BOB ups rates, orders banks to stay put
Lewanika Timothy | Wednesday November 5, 2025 06:27
The country’s apex bank last week adjusted the MoPR from 1.9 percent to 3.5 percent, in what it described as a “recalibration” meant to strengthen monetary policy and preserve the country’s foreign exchange reserves. “This policy decision is intended to reinforce policy transmission, particularly in relation to monetary operations tools and distribution of market liquidity,” the Bank said, adding the step also complements the July 2025 adjustment of exchange‐rate parameters, which aimed to safeguard foreign‐exchange reserves. The move marks the first policy rate change in over a year, after the BoB kept the MoPR steady since August 2024. Also, the decision comes at a time when commercial banks have been tightening lending conditions and steadily increasing prime lending rates (PLRs), squeezing private sector credit growth and household borrowing.
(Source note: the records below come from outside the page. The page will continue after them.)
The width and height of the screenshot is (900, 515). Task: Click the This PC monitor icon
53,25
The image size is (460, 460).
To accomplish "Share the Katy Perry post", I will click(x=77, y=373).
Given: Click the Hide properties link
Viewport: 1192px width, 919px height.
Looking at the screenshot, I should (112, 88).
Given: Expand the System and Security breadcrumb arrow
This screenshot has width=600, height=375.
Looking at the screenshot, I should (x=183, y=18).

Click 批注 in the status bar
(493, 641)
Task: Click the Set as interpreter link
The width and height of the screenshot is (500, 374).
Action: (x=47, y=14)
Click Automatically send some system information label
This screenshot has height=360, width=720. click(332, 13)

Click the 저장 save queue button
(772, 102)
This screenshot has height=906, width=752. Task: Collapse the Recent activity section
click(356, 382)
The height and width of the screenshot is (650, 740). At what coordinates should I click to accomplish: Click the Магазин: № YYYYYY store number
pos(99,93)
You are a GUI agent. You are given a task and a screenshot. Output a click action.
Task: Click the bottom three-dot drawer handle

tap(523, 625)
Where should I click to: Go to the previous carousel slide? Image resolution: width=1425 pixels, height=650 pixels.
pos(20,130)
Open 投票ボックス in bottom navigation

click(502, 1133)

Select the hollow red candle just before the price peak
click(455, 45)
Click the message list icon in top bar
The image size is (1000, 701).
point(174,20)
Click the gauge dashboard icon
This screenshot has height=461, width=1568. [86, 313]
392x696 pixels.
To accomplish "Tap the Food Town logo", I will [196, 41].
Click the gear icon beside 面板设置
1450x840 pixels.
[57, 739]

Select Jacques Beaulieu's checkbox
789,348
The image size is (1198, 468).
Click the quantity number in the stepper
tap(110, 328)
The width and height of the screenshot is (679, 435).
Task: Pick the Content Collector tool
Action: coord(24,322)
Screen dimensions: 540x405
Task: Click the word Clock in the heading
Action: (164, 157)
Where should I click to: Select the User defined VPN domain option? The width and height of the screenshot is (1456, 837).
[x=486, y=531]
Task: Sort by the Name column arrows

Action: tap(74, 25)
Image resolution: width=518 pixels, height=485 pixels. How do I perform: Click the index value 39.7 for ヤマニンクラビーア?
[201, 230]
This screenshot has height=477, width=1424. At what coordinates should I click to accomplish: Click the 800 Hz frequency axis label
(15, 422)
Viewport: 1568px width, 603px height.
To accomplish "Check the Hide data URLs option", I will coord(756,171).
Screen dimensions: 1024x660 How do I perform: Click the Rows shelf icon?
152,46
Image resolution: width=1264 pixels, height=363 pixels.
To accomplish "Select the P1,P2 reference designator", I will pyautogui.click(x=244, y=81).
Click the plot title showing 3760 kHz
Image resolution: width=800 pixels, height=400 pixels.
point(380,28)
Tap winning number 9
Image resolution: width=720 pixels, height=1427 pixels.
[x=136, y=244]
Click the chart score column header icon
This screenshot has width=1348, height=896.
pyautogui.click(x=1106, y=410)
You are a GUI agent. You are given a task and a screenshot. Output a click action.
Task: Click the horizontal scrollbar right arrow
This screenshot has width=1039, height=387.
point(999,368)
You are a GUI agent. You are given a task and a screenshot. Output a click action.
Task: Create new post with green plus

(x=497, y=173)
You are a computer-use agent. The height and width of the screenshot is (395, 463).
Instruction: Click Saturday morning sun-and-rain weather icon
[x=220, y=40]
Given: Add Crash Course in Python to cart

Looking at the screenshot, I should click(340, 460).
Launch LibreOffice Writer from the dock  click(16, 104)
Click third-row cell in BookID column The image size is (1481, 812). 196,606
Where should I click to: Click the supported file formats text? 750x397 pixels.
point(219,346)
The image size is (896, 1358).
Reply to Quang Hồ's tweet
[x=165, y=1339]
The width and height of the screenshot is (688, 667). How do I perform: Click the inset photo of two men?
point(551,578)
For ordinary Batswana, the MoPR is the benchmark rate that guides the cost of borrowing across the economy, from mortgage and car loans to small business financing. When it goes up, banks typically follow by raising their lending rates, which can slow borrowing and spending.
However, by freezing PLRs this time, BoB aims to prevent an immediate shock to borrowers while still tightening the broader money supply to protect reserves. The directive to the banks effectively puts a lid on borrowing costs for households and businesses already feeling the strain of tight liquidity conditions. BoB Governor, Cornelius Dekop, had earlier warned that the upward drift in commercial bank lending rates, despite an accommodative stance by the central bank, risked undermining policy effectiveness. “This policy decision is intended to reinforce policy transmission, particularly in relation to monetary operations tools and the distribution of market liquidity,” the Bank said in a statement. The rate hike follows a period of acute liquidity shortages in the domestic money market, which saw overnight interbank rates surge and banks’ demand for short-term liquidity injections increase sharply. The Bank has responded with targeted liquidity support measures, including longer-term repo operations and a temporary pause in PLR adjustments, to stabilise the system. According to the Monetary Policy Committee (MPC), these interventions have improved market functioning, with interbank foreign exchange trading activity rising from an average of P2.4 billion to P3 billion per month.
The central bank’s own foreign exchange sales declined from P4 billion to P2.8 billion, while reserves stabilised at around six months of import cover following the July 2025 exchange rate adjustment. Inflation averaged 2.1 percent in the third quarter of 2025, below the Bank’s objective range of 3–6 percent, but rose to 3.7 percent in September due to higher domestic fuel prices. The Bank projects inflation will average 2.7 percent in 2025 and rise to 5.9 percent in 2026, with risks tilted to the upside due to possible utility tariff hikes and global commodity price pressures. Economists say the move reflects the Bank’s balancing act between stimulating growth and ensuring macroeconomic stability amid a liquidity crunch, weak credit growth, and soft diamond revenues. The Bank cautioned that sustaining reserve stability will require “stronger fiscal discipline and structural diversification” in the medium term.